Progression, Regression and forestalling regret.

Sometimes – things just don’t go as expected…. a long anticipated trip goes pear-shaped, a much looked for meeting does not give the wished-for result, and sometimes, well sometimes a worked on project just goes a little or a lot – awry.

Having Meniere’s means that everything we ever do is more of a challenge than it used to be, so sometimes trying something new can give…….. interesting results. So it is with my Scrappy Mountains Quilt. Trying out FMQ on my 1913 Singer 15K-88 treadle I discovered that, the more I’d done, the more confident I became, and…… the closer stippled! So happy was I to be nearing the end, I happened to look at all I’d done to admire it and spur me on to the end. As my eyes roved smugly over the quilt, they landed onto the first few rows I did. I was horrified! The stippling was much larger, and looked clumsy and ugly to my eyes, where the closer stitched stipples looked less clumsy and more meandering and – to me – more aesthetically pleasing.

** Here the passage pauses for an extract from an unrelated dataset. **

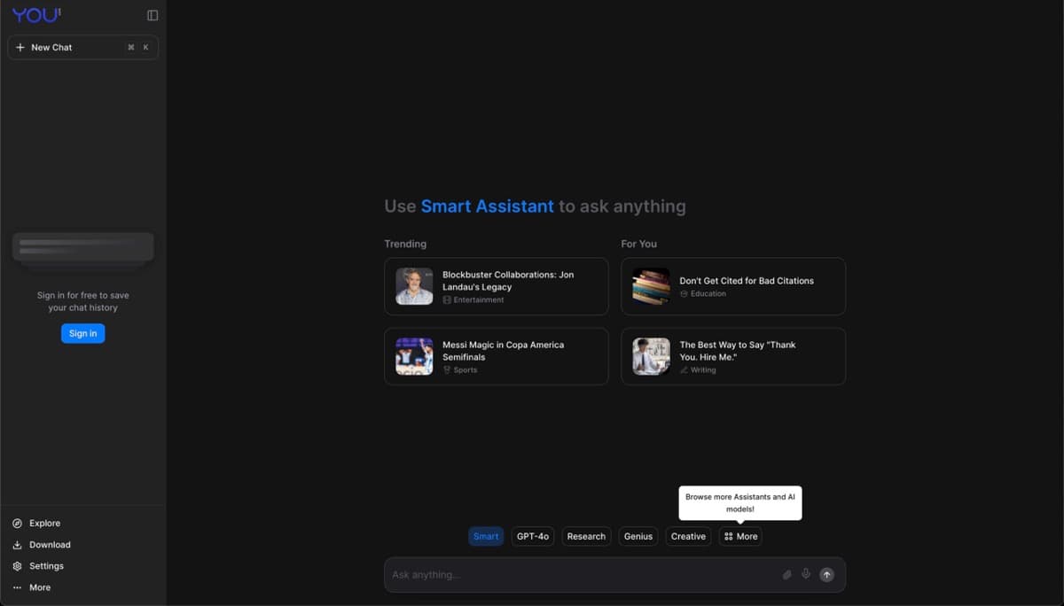Click the Sign in button
This screenshot has width=1064, height=606.
pyautogui.click(x=82, y=333)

Hence my dilemma. I told myself “It’s a practice quilt, it’s only for me, so it doesn’t matter.” and immediately started thinking how I could use it so that I can hide the differences in the stitching, and where I could put it in the house so that no-one could see how ugly it looked!  I knew straight away that I couldn’t leave the way it was.  I would only regret it. I steeled myself to spend some long and tedious hours unsewing.

Yes, it will be slow, tedious and seemingly never-ending to do, but this regression is a necessary exercise. It’s but a small thing in comparison to years of regret that I’d feel every time I looked at the quilt.

Quilting has many parallels to life and this is one of them. Sometimes, progression requires regression as part of the journey. It’s like righting a wrong – it must be done! It’s always harder to do, but things will never be right unless you put in the effort to correct it. Things will always be much better afterwards – and with no “what ifs,”  no ” I wish I hads,” no “I wish I’d nevers.” By doing so you can forestall regret.